The UK is pulling out all the stops in its attempt to prevent a landscape painting by Flemish artist Jan Brueghel the Elder from being transported to an overseas buyer. According to the Guardian, the government has issued a temporary export ban to keep the early 17th-century painting in British hands.
In mid-July, The Garden of Eden With the Fall of Man (1613) sold at Sotheby’s in London more than doubling its pre-sale high estimate of £3 million (roughly $5.1 million) when it fetched £6.8 million ($10.6 million) from a foreign bidder. But when experts determined that the small oil on copper work was culturally and artistically significant, culture minister Ed Vaizey put a ban on its export, giving the UK until March 4, 2015 to find a domestic buyer to match the price for the work.
The painting was last on the market in 1853, when it was purchased by Algernon Percy, the fourth Duke of Northumberland, and has since remained with the family. The Garden of Eden, with its detailed flora and fauna, depicting the moment before Adam and Eve committed sin, is considered a particularly fine example of Brueghel’s work.
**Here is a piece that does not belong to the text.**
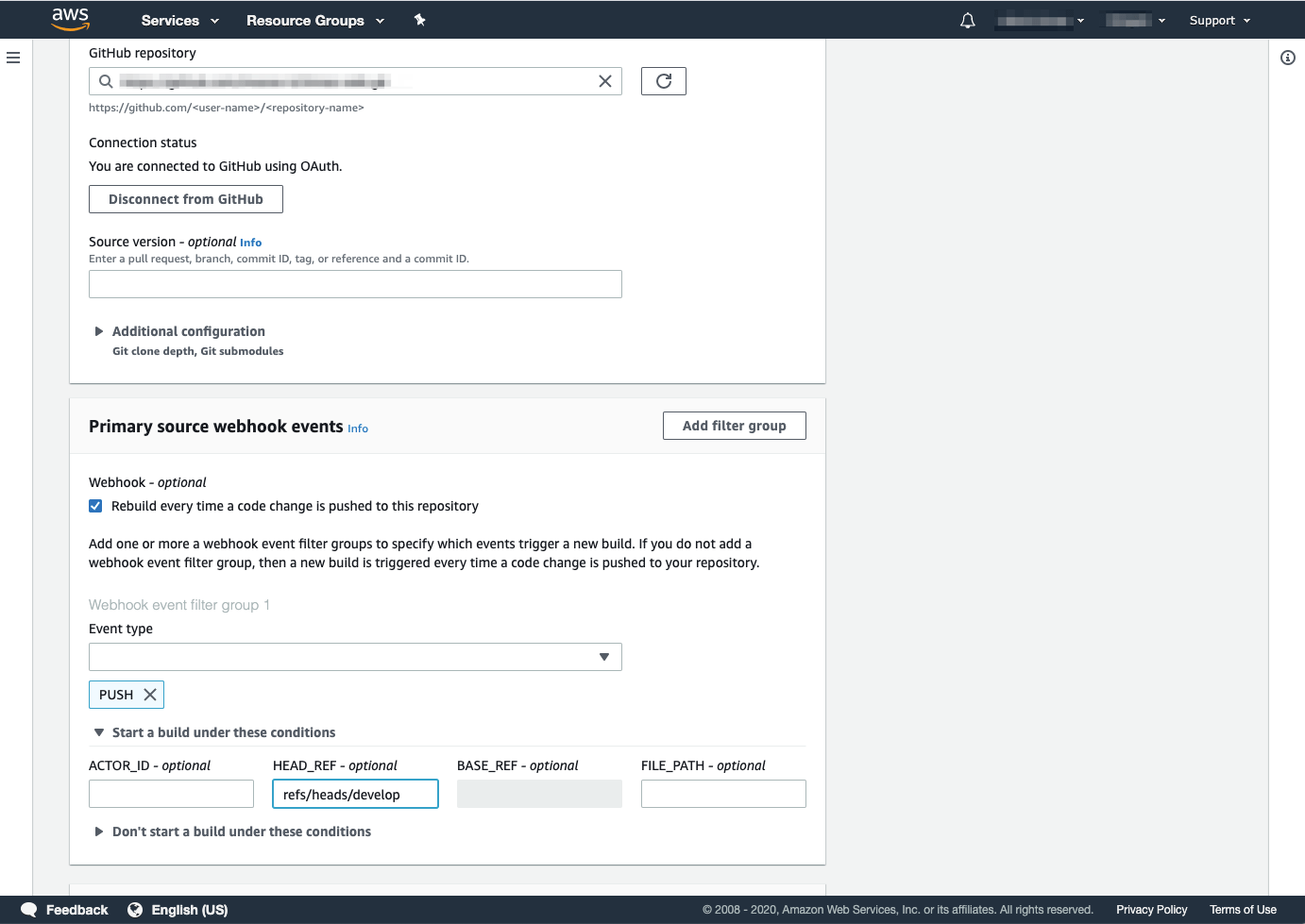
Task: Refresh the GitHub repository list
Action: (x=663, y=81)
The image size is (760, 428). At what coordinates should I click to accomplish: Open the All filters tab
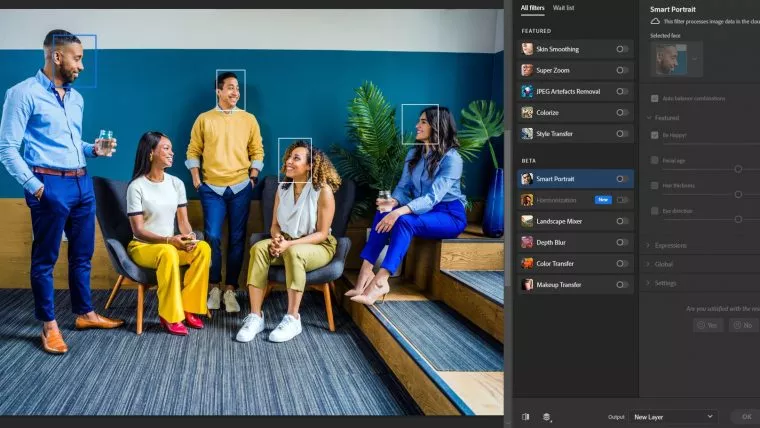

The success of such export ban has been mixed in recent months. While Kate Middleton’s support helped London’s National Portrait Gallery save Van Dyck‘s Self Portrait (1641) in May (see Van Dyck Self Portrait Bought by London’s National Portrait Gallery Thanks to Public Appeal), and the Victoria and Albert Museum was able to purchase a Napoleonic cabinet (see Fundraising Campaign Saves Napoleonic Cabinet), no UK institution was able to do the same for a rare Charles Le Brun portrait, which sold to New York’s Metropolitan Museum of Art after a three-month ban.
Meanwhile, the UK had a rare second bite at the apple for the Royal Geographic Society‘s Thomas Baines collection when the Australian buyer renegotiated the price this summer, but a new export license for the works was ultimately granted (see Fire-sale of Royal Geographical Society Paintings).